Selanjutnya, ketika sudah memasuki larut malam, tersangka mengantar korban pulang ke rumahnya dan pada saat itulah tersangka merudapaksa korban di dalam mobil milik tersangka. Pada saat peristiwa terjadi keadaan mobil sempat direkam warga dan viral dengan keterangan mobil goyang.

"Setelah itu korban bercerita ke keluarga dan dilanjutkan membuat laporan ke kami. Pelaku kemudian kita amankan beserta sejumlah barang bukti," tutur dia.

Sementara itu, atas laporan korban dan keluarganya, pihak kepolisian melakukan penyelidikan dan penangkapan tersangka.
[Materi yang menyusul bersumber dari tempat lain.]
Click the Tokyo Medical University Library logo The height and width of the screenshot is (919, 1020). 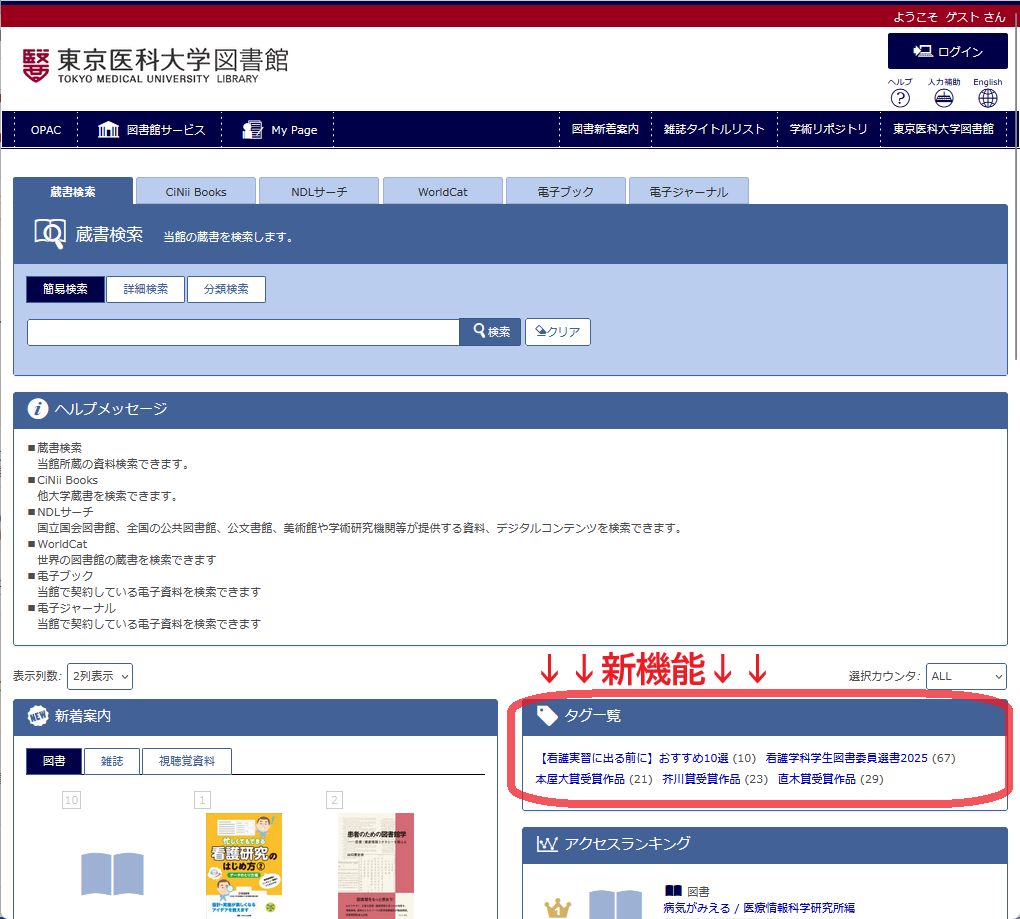[155, 65]
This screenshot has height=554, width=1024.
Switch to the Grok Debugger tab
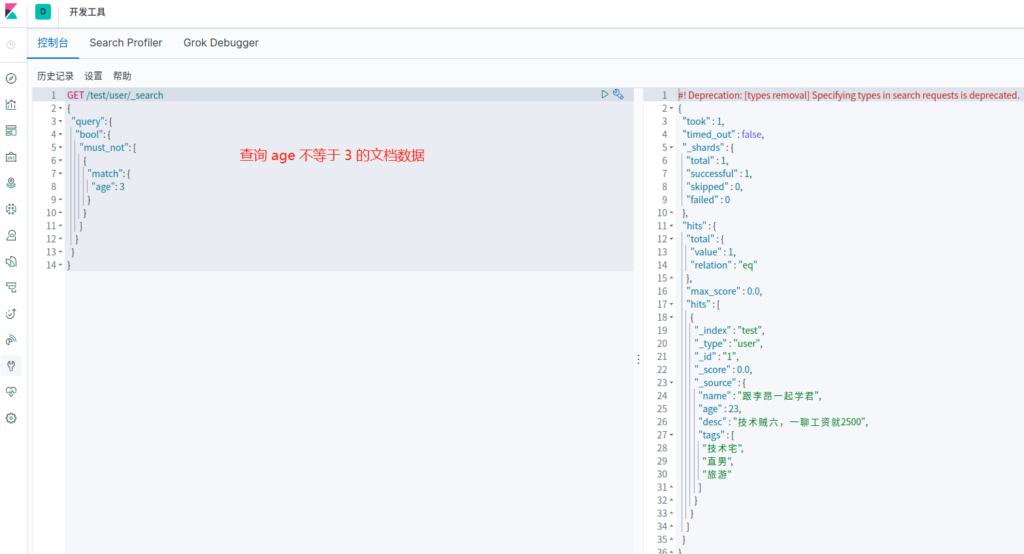click(221, 43)
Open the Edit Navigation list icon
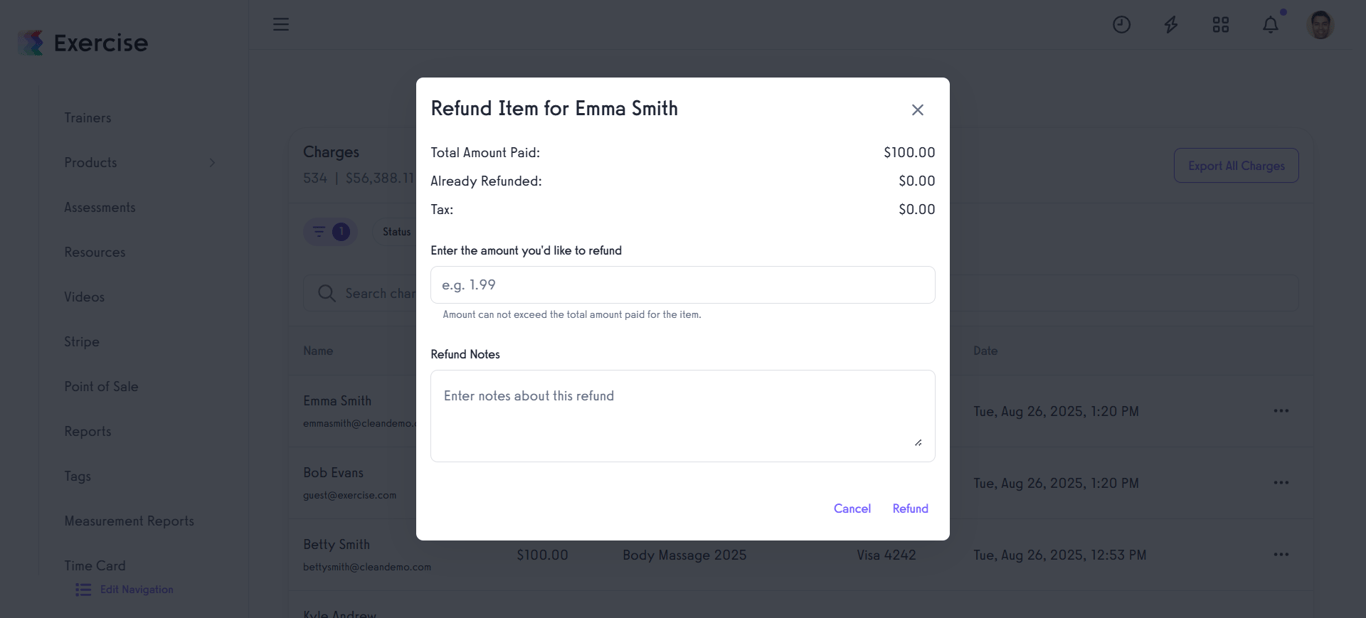The image size is (1366, 618). (x=83, y=589)
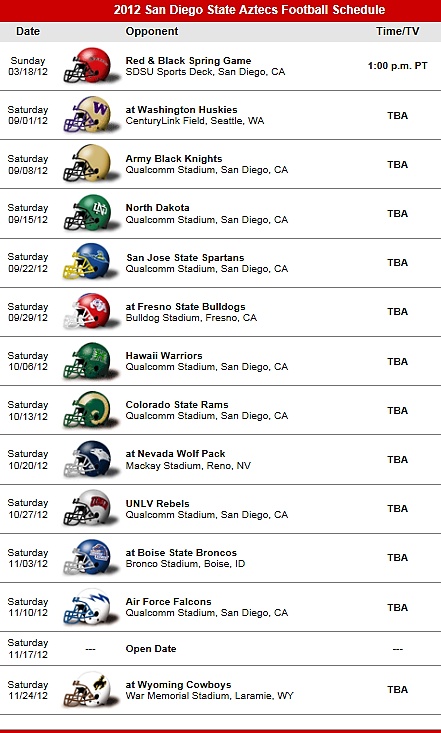Click the Time/TV column header
The image size is (441, 733).
click(x=398, y=31)
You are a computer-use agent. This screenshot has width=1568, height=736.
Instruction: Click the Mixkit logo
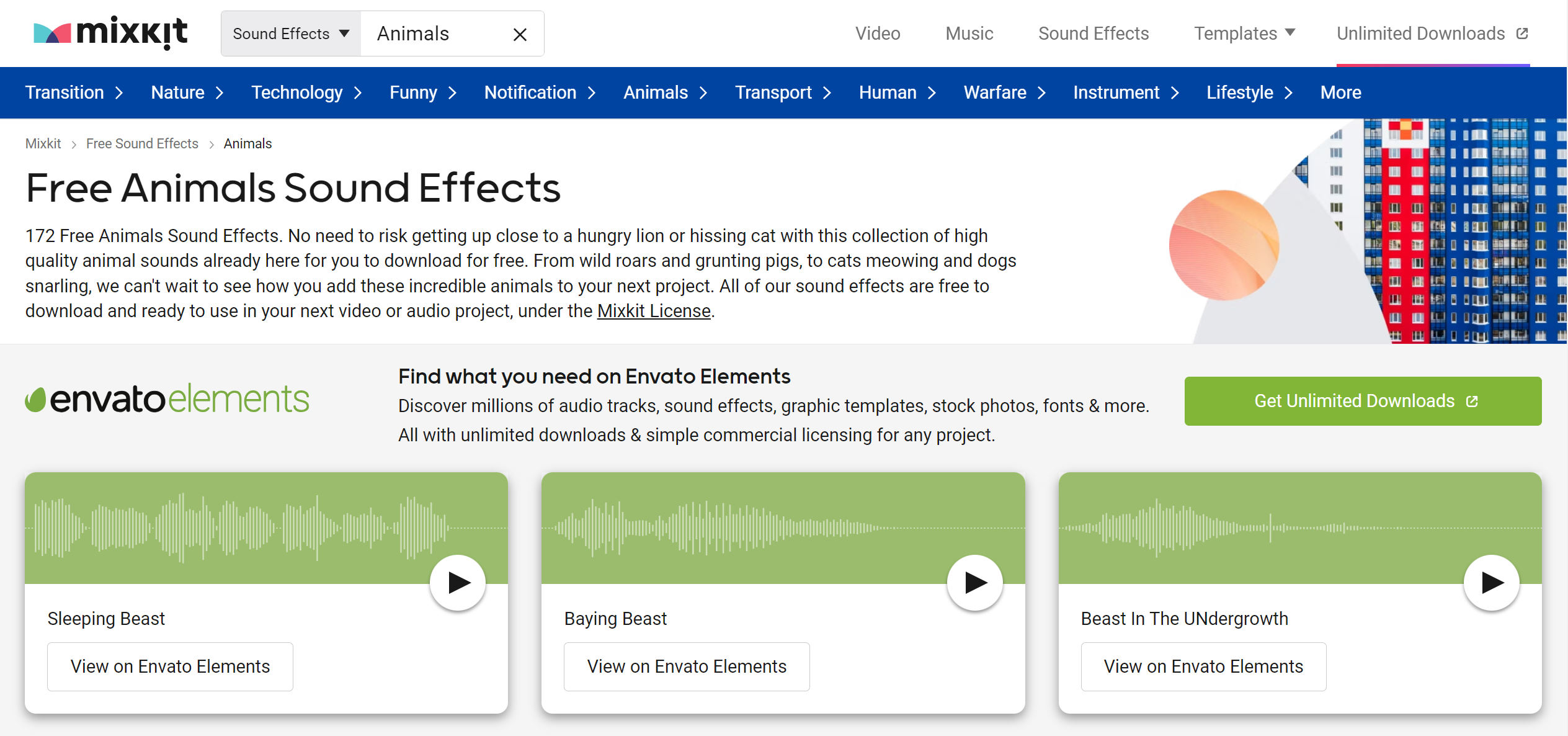pyautogui.click(x=110, y=33)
Tersangka diamankan bersama barang bukti sebuah mobil BMW, botol miras, dan juga pakaian korban.

Atas perbuatannya, tersangka dijerat pasal berlapis yaitu Pasal 81 ayat (2) jo Pasal 76D dan/atau Pasal 82 ayat (1) jo Pasal 76E UU Nomor 17 Tahun 2016 tentang Penetapan Peraturan Pemerintah Pengganti Undang-Undang Nomor 1 Tahun 2016 tentang Perubahan Kedua Atas UU Nomor 23 Tahun 2002 tentang Perlindungan Anak Menjadi Undang-Undang.

Lalu, Pasal 89 ayat (2) jo p Pasal 76J ayat (2) UU Nomor 35 Tahun 2014 tentang Perubahan atas UU Nomor 23 Tahun 2002 tentang Perlindungan Anak dengan ancaman penjara paling singkat 5 tahun paling lama 15 tahun dan denda paling banyak Rp5 miliar.

Kemudian Pasal 82 ayat (1) jo Pasal 76E dengan ancaman pidana penjara paling singkat 5 tahun paling lama 15 tahun dan denda paling banyak Rp 5 miliar.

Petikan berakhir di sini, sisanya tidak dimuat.